Please print, unchanged, the lines of the material below, starting with the line that contains "Given: Click the empty Internal name field" and going on through the line that contains "point(293,114)", both of those lines included.

____ Data for processing

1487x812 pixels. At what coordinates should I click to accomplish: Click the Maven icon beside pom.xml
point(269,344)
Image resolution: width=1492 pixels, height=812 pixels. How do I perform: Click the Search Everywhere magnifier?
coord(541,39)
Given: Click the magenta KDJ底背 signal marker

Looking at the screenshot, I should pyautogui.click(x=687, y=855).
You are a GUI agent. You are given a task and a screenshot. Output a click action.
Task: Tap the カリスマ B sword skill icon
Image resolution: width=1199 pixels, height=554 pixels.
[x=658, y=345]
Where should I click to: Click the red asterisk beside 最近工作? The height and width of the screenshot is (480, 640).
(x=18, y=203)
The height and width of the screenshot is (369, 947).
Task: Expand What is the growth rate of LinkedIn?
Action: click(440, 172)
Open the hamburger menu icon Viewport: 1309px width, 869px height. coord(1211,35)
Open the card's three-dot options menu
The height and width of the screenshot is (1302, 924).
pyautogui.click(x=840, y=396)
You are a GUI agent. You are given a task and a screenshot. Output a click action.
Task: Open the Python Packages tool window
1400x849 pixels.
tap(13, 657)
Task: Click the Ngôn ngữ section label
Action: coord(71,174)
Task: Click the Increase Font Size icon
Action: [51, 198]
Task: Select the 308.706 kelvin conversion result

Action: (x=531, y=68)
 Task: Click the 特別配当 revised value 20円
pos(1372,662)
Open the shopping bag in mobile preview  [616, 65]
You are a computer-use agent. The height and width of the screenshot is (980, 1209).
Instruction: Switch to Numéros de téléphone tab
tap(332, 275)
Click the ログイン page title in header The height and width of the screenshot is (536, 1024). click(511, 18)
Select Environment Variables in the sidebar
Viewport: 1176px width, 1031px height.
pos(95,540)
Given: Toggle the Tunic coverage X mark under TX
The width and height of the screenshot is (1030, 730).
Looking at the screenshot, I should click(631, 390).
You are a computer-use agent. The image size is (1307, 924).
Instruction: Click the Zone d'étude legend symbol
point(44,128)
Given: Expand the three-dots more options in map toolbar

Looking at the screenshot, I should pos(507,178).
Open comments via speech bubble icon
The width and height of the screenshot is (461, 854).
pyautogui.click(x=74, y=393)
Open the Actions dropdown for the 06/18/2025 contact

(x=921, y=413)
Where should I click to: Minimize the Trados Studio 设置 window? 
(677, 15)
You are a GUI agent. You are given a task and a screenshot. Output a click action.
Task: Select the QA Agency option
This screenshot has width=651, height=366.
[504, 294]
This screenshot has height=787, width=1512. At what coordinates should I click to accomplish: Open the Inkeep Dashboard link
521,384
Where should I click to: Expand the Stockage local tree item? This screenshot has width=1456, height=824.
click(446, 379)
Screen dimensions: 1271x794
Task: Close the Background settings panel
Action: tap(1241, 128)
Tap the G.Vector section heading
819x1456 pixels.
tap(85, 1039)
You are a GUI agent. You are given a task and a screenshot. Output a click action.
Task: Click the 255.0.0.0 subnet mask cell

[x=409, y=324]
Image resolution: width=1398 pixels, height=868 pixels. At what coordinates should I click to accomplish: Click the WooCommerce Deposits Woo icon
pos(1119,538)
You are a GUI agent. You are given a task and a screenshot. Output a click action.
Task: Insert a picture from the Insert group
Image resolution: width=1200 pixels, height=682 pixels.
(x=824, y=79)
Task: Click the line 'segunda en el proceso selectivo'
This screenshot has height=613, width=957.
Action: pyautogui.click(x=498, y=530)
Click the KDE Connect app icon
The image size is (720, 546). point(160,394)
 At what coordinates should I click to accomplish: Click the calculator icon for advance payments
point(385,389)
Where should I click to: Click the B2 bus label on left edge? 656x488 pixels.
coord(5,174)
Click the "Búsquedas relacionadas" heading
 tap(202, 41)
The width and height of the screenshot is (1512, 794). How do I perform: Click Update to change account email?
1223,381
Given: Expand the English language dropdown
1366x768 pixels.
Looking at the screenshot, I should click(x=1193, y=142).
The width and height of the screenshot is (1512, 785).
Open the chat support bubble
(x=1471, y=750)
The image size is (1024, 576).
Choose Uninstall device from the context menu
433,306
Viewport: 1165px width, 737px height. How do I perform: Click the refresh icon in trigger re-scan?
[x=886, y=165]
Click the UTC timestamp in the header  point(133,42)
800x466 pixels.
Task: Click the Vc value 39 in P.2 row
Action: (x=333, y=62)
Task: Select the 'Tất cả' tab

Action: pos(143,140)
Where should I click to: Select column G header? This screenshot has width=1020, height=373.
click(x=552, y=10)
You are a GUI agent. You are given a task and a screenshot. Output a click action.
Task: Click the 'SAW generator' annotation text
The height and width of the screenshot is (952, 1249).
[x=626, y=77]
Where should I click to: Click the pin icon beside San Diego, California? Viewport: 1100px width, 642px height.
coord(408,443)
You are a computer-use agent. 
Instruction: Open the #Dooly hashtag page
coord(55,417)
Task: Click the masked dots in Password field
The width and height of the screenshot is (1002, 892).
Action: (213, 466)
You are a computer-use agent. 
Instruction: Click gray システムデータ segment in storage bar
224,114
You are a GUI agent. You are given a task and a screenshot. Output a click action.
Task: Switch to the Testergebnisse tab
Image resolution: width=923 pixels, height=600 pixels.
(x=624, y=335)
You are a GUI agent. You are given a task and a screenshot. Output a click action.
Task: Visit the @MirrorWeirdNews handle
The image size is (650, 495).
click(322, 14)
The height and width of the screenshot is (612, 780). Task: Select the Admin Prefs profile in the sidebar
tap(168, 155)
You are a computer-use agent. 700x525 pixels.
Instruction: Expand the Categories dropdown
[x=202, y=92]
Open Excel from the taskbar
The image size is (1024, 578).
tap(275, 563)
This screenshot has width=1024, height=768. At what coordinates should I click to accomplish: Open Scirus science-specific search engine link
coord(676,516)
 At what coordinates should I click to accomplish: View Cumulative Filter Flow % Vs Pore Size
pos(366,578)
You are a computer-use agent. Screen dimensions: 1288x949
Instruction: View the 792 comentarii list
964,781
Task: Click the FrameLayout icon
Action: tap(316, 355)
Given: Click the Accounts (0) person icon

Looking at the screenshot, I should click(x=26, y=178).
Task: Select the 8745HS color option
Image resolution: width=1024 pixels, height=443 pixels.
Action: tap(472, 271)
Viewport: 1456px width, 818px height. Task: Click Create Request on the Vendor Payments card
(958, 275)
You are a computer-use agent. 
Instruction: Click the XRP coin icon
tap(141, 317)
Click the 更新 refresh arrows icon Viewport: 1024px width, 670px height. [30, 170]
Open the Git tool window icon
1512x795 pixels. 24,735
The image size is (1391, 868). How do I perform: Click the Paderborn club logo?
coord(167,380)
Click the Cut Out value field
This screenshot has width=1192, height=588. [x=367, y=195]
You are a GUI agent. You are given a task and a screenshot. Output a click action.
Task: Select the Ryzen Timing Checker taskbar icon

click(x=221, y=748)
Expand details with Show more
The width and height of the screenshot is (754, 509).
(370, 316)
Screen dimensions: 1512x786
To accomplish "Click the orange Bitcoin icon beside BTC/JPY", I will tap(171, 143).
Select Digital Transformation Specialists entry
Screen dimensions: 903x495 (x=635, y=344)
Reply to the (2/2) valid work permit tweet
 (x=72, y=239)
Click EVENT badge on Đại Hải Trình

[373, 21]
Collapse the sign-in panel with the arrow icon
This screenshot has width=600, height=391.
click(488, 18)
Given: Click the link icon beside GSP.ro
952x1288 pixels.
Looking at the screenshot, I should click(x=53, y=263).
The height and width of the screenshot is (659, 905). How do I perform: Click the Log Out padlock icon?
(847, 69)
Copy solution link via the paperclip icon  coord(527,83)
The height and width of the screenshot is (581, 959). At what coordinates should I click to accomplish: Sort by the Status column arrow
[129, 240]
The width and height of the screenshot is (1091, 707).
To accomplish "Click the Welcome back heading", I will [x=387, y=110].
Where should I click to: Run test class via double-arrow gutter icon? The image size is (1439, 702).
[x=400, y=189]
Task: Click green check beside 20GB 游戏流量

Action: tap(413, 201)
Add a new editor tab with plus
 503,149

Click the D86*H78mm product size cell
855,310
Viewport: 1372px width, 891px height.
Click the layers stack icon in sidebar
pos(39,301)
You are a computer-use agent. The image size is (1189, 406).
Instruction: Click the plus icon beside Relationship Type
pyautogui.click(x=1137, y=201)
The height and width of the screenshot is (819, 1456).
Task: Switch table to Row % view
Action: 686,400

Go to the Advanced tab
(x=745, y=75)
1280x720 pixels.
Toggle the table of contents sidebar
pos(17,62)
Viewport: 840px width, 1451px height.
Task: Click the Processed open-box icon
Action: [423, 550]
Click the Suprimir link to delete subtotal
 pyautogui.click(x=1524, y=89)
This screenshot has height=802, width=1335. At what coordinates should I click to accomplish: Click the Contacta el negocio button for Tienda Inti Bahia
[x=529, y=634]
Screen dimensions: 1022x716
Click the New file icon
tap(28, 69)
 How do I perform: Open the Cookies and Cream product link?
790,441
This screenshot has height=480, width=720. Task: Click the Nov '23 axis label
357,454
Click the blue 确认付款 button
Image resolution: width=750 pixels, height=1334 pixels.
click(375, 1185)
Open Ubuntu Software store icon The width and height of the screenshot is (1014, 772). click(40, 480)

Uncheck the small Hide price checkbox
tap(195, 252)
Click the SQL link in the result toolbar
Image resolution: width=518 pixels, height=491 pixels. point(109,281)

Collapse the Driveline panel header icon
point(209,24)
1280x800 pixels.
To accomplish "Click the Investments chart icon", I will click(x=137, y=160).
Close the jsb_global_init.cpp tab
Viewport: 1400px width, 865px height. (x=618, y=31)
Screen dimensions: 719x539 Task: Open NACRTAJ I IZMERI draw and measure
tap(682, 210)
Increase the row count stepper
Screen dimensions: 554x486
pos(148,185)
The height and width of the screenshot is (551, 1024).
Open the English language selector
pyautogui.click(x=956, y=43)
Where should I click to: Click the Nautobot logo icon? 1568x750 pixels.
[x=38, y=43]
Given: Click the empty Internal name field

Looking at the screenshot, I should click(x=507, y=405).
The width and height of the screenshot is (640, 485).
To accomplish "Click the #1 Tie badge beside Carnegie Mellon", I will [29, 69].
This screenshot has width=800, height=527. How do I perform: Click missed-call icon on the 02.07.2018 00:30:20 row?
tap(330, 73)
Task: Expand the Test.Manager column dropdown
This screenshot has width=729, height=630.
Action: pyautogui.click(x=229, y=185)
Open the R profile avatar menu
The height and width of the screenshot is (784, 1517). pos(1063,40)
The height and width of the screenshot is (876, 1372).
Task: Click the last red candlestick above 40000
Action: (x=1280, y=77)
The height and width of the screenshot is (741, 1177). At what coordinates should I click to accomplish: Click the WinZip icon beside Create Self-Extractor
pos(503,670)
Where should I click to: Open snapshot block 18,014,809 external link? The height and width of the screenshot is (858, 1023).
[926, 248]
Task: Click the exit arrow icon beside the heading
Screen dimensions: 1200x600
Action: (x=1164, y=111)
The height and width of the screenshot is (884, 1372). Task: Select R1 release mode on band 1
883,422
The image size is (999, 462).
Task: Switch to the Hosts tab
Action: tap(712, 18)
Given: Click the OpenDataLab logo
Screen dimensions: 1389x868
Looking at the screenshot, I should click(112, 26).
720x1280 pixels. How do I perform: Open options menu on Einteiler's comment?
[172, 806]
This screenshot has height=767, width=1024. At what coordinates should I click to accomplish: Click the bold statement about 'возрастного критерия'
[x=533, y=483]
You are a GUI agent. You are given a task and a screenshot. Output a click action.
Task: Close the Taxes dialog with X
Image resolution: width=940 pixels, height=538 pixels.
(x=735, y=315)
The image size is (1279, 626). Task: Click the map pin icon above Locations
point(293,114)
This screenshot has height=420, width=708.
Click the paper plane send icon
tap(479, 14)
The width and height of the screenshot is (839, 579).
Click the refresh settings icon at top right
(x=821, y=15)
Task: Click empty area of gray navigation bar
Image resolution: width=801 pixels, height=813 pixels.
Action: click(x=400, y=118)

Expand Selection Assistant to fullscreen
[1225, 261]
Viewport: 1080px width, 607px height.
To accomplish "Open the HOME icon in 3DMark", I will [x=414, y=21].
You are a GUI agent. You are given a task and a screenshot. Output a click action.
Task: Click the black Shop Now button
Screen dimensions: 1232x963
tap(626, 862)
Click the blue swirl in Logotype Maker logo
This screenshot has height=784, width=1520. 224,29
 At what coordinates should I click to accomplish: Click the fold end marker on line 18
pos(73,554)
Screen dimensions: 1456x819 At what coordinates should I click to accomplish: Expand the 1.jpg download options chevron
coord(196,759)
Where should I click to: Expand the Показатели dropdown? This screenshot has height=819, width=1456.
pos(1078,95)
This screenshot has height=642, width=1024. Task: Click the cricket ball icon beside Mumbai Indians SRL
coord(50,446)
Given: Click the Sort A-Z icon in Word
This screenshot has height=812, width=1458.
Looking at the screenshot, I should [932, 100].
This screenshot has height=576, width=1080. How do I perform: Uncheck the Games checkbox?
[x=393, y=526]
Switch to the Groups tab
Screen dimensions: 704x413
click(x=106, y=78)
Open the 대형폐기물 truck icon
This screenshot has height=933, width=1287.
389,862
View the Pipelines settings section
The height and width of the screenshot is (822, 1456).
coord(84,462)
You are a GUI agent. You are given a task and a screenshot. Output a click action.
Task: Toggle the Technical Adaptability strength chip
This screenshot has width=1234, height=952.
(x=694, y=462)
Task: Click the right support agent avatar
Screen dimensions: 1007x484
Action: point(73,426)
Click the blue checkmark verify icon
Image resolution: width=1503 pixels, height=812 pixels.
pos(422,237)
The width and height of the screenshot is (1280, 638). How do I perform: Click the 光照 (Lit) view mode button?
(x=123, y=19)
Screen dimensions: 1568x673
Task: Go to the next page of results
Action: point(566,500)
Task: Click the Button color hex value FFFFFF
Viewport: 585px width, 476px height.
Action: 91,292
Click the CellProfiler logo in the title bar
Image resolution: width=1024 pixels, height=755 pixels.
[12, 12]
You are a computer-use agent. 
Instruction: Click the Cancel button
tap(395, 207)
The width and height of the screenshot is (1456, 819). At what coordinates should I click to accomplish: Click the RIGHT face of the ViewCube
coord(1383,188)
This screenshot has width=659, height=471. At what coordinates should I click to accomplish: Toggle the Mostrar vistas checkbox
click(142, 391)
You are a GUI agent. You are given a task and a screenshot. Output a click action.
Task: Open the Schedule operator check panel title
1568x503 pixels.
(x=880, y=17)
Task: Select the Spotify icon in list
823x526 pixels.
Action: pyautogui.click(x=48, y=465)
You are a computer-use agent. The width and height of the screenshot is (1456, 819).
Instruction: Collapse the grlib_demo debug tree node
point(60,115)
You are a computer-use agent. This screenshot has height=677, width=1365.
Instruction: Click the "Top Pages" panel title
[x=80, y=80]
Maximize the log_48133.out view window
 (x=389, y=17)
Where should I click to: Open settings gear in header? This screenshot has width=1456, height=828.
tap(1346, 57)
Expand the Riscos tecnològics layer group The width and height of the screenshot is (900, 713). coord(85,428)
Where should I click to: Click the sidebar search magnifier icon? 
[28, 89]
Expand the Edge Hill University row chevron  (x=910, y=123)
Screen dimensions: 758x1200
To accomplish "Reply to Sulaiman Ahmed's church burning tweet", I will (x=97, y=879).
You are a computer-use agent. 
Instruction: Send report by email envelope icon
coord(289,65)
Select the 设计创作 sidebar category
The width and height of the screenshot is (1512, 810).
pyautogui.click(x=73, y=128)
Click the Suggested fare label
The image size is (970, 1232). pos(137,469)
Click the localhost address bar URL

________

Answer below:
Given: Click the empty Internal name field

Looking at the screenshot, I should click(x=507, y=405).
The width and height of the screenshot is (640, 485).
To accomplish "Click the #1 Tie badge beside Carnegie Mellon", I will [29, 69].
This screenshot has width=800, height=527. How do I perform: Click missed-call icon on the 02.07.2018 00:30:20 row?
tap(330, 73)
Task: Expand the Test.Manager column dropdown
This screenshot has width=729, height=630.
Action: pyautogui.click(x=229, y=185)
Open the R profile avatar menu
The height and width of the screenshot is (784, 1517). pos(1063,40)
The height and width of the screenshot is (876, 1372).
Task: Click the last red candlestick above 40000
Action: (x=1280, y=77)
The height and width of the screenshot is (741, 1177). At what coordinates should I click to accomplish: Click the WinZip icon beside Create Self-Extractor
pos(503,670)
Where should I click to: Open snapshot block 18,014,809 external link? The height and width of the screenshot is (858, 1023).
[926, 248]
Task: Click the exit arrow icon beside the heading
Screen dimensions: 1200x600
Action: (x=1164, y=111)
The height and width of the screenshot is (884, 1372). Task: Select R1 release mode on band 1
883,422
The image size is (999, 462).
Task: Switch to the Hosts tab
Action: tap(712, 18)
Given: Click the OpenDataLab logo
Screen dimensions: 1389x868
Looking at the screenshot, I should click(112, 26).
720x1280 pixels. How do I perform: Open options menu on Einteiler's comment?
[172, 806]
This screenshot has height=767, width=1024. At what coordinates should I click to accomplish: Click the bold statement about 'возрастного критерия'
[x=533, y=483]
You are a GUI agent. You are given a task and a screenshot. Output a click action.
Task: Close the Taxes dialog with X
Image resolution: width=940 pixels, height=538 pixels.
(x=735, y=315)
The image size is (1279, 626). Task: Click the map pin icon above Locations
point(293,114)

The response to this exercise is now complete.